▸ Exercise inputs:

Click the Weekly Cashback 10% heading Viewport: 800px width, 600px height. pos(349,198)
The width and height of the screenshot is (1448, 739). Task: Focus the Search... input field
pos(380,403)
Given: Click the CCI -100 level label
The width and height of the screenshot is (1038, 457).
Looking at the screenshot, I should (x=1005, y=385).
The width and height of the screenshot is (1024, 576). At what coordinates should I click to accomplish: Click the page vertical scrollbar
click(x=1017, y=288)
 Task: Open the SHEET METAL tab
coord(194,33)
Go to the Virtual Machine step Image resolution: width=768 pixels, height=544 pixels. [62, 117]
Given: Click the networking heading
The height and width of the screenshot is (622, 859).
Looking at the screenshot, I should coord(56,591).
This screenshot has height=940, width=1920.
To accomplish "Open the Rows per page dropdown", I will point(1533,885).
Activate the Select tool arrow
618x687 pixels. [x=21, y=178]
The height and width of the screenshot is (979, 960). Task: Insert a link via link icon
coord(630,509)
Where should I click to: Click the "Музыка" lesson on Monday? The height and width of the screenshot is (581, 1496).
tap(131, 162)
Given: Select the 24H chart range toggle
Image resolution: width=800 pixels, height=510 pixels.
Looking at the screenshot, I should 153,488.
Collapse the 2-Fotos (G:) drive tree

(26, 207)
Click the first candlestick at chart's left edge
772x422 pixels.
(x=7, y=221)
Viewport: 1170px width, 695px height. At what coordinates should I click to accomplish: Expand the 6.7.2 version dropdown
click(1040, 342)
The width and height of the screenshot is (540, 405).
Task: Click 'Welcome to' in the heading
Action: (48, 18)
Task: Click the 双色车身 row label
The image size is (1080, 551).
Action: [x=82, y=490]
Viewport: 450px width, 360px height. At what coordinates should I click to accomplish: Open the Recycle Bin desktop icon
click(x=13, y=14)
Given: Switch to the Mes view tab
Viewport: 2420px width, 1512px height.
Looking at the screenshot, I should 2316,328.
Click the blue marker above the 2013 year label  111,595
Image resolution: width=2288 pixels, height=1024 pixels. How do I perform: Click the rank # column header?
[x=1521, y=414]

▸ Required work: Please copy out each line of the material that contains the string "chart".

▸ Exercise response:
Given: Select the 24H chart range toggle
Click the first candlestick at chart's left edge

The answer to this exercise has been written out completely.